[Data for locating words and elements]
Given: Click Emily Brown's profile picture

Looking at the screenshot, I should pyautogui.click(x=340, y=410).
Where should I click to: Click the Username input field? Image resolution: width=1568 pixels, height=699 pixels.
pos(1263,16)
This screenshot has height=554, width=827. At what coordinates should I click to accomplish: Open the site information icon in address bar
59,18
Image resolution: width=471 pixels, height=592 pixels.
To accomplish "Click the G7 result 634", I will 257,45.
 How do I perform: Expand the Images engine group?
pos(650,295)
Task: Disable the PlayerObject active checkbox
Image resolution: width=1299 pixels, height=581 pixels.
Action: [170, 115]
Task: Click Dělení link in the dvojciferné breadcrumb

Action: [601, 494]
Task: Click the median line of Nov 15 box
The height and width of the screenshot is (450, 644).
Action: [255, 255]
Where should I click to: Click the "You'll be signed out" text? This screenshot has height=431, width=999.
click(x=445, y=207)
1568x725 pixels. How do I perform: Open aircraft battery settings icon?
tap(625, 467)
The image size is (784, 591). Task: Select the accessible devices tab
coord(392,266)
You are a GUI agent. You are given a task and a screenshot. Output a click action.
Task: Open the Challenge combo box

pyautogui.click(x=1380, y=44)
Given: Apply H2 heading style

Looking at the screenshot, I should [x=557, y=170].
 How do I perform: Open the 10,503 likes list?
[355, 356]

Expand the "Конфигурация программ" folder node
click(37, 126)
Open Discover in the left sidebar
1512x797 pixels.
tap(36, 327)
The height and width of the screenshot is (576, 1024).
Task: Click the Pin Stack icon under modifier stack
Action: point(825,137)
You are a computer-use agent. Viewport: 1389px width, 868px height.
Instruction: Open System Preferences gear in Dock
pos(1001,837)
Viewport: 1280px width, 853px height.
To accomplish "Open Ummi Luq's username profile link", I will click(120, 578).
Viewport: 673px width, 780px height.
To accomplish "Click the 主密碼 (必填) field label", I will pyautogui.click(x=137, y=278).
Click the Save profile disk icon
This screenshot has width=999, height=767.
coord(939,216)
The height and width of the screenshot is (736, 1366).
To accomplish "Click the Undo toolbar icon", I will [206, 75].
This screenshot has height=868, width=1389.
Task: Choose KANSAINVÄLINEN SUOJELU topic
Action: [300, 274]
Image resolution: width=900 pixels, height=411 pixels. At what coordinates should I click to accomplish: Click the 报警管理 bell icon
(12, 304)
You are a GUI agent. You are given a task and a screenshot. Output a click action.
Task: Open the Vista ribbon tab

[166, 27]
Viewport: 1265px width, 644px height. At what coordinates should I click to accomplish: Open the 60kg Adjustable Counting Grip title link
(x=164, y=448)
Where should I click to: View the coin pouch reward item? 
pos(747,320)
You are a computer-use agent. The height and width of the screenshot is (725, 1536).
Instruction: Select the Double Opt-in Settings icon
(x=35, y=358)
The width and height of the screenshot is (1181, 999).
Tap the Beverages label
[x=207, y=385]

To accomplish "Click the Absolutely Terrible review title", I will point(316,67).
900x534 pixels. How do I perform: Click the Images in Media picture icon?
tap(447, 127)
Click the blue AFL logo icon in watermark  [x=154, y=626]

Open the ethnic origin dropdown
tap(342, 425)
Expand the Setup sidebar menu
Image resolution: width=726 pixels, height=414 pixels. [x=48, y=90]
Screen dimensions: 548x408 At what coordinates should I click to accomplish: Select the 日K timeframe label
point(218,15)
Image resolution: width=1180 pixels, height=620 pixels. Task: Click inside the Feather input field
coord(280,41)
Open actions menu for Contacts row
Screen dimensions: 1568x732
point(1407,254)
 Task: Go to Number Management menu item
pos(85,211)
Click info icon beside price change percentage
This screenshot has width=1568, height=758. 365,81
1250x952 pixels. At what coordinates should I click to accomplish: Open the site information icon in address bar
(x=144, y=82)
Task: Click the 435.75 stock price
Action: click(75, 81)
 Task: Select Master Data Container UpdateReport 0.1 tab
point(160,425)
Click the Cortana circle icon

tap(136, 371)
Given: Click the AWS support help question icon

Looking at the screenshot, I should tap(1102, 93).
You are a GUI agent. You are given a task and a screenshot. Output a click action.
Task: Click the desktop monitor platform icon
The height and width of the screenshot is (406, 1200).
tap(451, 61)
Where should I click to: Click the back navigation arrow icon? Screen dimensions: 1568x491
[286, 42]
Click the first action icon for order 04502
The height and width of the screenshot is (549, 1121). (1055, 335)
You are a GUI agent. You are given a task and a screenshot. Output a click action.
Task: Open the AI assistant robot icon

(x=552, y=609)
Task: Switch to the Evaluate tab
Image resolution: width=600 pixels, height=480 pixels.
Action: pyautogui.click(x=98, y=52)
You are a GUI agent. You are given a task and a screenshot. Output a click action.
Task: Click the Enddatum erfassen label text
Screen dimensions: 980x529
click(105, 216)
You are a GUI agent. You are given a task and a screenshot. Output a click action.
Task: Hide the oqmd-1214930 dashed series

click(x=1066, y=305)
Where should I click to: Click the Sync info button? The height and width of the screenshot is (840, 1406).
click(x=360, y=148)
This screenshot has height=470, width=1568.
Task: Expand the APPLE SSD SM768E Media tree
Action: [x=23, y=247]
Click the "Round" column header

> [THE TASK] Format the material between the lines holding "I will point(316,67)." and "tap(342, 425)", inclusive, as a two-column CSV with the headers query_text and click_answer. Give one row per entry, put each field in quotation marks, and replace any line breaks inside a field with spaces.

> [WRITTEN SOLUTION]
query_text,click_answer
"To accomplish ""Click the Absolutely Terrible review title"",","I will point(316,67)."
"900x534 pixels. How do I perform: Click the Images in Media picture icon?","tap(447, 127)"
"Click the blue AFL logo icon in watermark","[x=154, y=626]"
"Open the ethnic origin dropdown","tap(342, 425)"